TASK DATA ::
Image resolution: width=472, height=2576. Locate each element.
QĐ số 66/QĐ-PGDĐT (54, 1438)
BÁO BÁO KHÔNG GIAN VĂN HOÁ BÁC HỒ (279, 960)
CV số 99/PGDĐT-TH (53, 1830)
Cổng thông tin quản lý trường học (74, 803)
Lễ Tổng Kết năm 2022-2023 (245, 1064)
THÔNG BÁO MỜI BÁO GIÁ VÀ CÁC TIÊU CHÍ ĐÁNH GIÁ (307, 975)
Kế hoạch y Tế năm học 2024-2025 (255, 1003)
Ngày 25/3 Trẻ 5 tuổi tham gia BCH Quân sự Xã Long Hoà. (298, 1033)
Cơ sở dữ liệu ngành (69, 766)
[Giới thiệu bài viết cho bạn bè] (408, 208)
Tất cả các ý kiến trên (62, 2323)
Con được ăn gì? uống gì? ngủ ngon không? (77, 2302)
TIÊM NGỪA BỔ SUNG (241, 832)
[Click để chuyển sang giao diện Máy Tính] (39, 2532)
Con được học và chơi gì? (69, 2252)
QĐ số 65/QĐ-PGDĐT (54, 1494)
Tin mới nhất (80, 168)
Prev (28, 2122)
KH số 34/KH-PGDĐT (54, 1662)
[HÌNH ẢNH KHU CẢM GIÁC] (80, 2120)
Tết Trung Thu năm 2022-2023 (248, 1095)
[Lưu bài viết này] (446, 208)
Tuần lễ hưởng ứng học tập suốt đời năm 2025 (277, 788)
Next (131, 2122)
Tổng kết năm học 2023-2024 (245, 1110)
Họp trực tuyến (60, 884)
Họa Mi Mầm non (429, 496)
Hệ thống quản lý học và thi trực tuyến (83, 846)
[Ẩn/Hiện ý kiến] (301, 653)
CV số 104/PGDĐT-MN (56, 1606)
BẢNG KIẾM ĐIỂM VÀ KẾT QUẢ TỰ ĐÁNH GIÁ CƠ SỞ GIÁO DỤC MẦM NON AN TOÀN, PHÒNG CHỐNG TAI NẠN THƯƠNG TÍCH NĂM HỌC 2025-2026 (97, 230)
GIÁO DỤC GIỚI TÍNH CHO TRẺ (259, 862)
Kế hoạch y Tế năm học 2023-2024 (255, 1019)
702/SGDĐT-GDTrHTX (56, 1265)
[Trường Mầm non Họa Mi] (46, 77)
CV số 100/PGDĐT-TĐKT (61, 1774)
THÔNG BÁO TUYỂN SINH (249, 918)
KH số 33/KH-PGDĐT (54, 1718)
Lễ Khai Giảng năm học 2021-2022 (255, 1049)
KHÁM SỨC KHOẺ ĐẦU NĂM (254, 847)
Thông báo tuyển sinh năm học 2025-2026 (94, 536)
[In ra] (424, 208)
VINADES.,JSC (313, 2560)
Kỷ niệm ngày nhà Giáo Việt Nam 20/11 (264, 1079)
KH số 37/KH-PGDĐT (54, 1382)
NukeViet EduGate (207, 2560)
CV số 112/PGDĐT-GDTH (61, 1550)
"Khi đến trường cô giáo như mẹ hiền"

WORK REQUEST ::
From the first line to the last, return the material exactly.

SOLUTION ::
Image resolution: width=472, height=2576. Locate each element.
QĐ số 66/QĐ-PGDĐT (54, 1438)
BÁO BÁO KHÔNG GIAN VĂN HOÁ BÁC HỒ (279, 960)
CV số 99/PGDĐT-TH (53, 1830)
Cổng thông tin quản lý trường học (74, 803)
Lễ Tổng Kết năm 2022-2023 (245, 1064)
THÔNG BÁO MỜI BÁO GIÁ VÀ CÁC TIÊU CHÍ ĐÁNH GIÁ (307, 975)
Kế hoạch y Tế năm học 2024-2025 (255, 1003)
Ngày 25/3 Trẻ 5 tuổi tham gia BCH Quân sự Xã Long Hoà. (298, 1033)
Cơ sở dữ liệu ngành (69, 766)
[Giới thiệu bài viết cho bạn bè] (408, 208)
Tất cả các ý kiến trên (62, 2323)
Con được ăn gì? uống gì? ngủ ngon không? (77, 2302)
TIÊM NGỪA BỔ SUNG (241, 832)
[Click để chuyển sang giao diện Máy Tính] (39, 2532)
Con được học và chơi gì? (69, 2252)
QĐ số 65/QĐ-PGDĐT (54, 1494)
Tin mới nhất (80, 168)
Prev (28, 2122)
KH số 34/KH-PGDĐT (54, 1662)
[HÌNH ẢNH KHU CẢM GIÁC] (80, 2120)
Tết Trung Thu năm 2022-2023 (248, 1095)
[Lưu bài viết này] (446, 208)
Tuần lễ hưởng ứng học tập suốt đời năm 2025 (277, 788)
Next (131, 2122)
Tổng kết năm học 2023-2024 (245, 1110)
Họp trực tuyến (60, 884)
Họa Mi Mầm non (429, 496)
Hệ thống quản lý học và thi trực tuyến (83, 846)
[Ẩn/Hiện ý kiến] (301, 653)
CV số 104/PGDĐT-MN (56, 1606)
BẢNG KIẾM ĐIỂM VÀ KẾT QUẢ TỰ ĐÁNH GIÁ CƠ SỞ GIÁO DỤC MẦM NON AN TOÀN, PHÒNG CHỐNG TAI NẠN THƯƠNG TÍCH NĂM HỌC 2025-2026 (97, 230)
GIÁO DỤC GIỚI TÍNH CHO TRẺ (259, 862)
Kế hoạch y Tế năm học 2023-2024 (255, 1019)
702/SGDĐT-GDTrHTX (56, 1265)
[Trường Mầm non Họa Mi] (46, 77)
CV số 100/PGDĐT-TĐKT (61, 1774)
THÔNG BÁO TUYỂN SINH (249, 918)
KH số 33/KH-PGDĐT (54, 1718)
Lễ Khai Giảng năm học 2021-2022 (255, 1049)
KHÁM SỨC KHOẺ ĐẦU NĂM (254, 847)
Thông báo tuyển sinh năm học 2025-2026 (94, 536)
[In ra] (424, 208)
VINADES.,JSC (313, 2560)
Kỷ niệm ngày nhà Giáo Việt Nam 20/11 (264, 1079)
KH số 37/KH-PGDĐT (54, 1382)
NukeViet EduGate (207, 2560)
CV số 112/PGDĐT-GDTH (61, 1550)
"Khi đến trường cô giáo như mẹ hiền"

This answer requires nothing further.